Les nations émergentes tireront moins l’économie mondiale, mais les régions développées – zone euro, Japon, États-Unis – repartiront à la hausse en 2014. Sans oublier les pays d’Europe centrale et orientale, qui vont bénéficier de la reprise en Europe de l’Ouest. Dans les émergents, le Mexique se distinguera et, en Afrique, les pays du sud du Sahara confirmeront l’embellie de ces dernières années, explique un spécialiste français des risques, Thierry Apoteker, fondateur du cabinet TAC.
Le Moci. Le FMI a annoncé des croissances économiques moins fortes que prévues initialement dans le monde : 2,9 % en 2013 et 3,6 % cette année. Et surtout, l’économie sera tirée plus par le Japon, la zone euro et les États Unis. Est-ce à dire que la croissance sera molle dans l’ensemble des Etats émergents ?

* _Série de questions_:
**a.** D'après le texte sur la conjoncture mondiale :
(i) Quel cabinet Thierry Apoteker a-t-il fondé ?
(ii) Quel taux de croissance mondiale le FMI annonce-t-il pour 2013 ?
(iii) Quel pays se distinguera parmi les émergents ?
**b.** Reproduisez le passage du texte sur la conjoncture mondiale qui va de « Les nations émergentes » jusqu'à « Etats émergents ? » inclus.

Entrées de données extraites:
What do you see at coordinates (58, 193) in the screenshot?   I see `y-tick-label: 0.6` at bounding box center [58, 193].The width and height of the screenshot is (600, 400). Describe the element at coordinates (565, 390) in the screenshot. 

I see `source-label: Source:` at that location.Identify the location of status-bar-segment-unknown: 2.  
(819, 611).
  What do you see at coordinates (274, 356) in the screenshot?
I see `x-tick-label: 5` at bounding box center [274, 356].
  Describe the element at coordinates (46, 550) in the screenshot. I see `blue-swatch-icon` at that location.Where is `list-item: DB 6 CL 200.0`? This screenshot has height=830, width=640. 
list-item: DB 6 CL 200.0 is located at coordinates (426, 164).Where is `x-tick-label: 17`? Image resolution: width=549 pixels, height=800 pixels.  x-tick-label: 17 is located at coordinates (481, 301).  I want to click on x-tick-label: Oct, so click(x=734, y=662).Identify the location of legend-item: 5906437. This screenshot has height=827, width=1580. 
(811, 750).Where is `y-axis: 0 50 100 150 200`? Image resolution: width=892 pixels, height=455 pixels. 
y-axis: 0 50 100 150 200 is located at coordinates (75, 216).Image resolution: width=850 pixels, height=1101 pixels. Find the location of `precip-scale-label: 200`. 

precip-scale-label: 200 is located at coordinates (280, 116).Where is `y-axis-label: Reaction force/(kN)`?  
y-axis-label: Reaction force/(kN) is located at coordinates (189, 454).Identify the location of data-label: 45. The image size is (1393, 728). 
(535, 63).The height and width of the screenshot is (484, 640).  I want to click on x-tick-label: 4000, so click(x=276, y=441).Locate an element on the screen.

* _Réponses attendues_:
**a.**
(i) Le cabinet TAC.
(ii) 2,9 %.
(iii) Le Mexique.

**b.**
Les nations émergentes tireront moins l’économie mondiale, mais les régions développées – zone euro, Japon, États-Unis – repartiront à la hausse en 2014. Sans oublier les pays d’Europe centrale et orientale, qui vont bénéficier de la reprise en Europe de l’Ouest. Dans les émergents, le Mexique se distinguera et, en Afrique, les pays du sud du Sahara confirmeront l’embellie de ces dernières années, explique un spécialiste français des risques, Thierry Apoteker, fondateur du cabinet TAC.
Le Moci. Le FMI a annoncé des croissances économiques moins fortes que prévues initialement dans le monde : 2,9 % en 2013 et 3,6 % cette année. Et surtout, l’économie sera tirée plus par le Japon, la zone euro et les États Unis. Est-ce à dire que la croissance sera molle dans l’ensemble des Etats émergents ?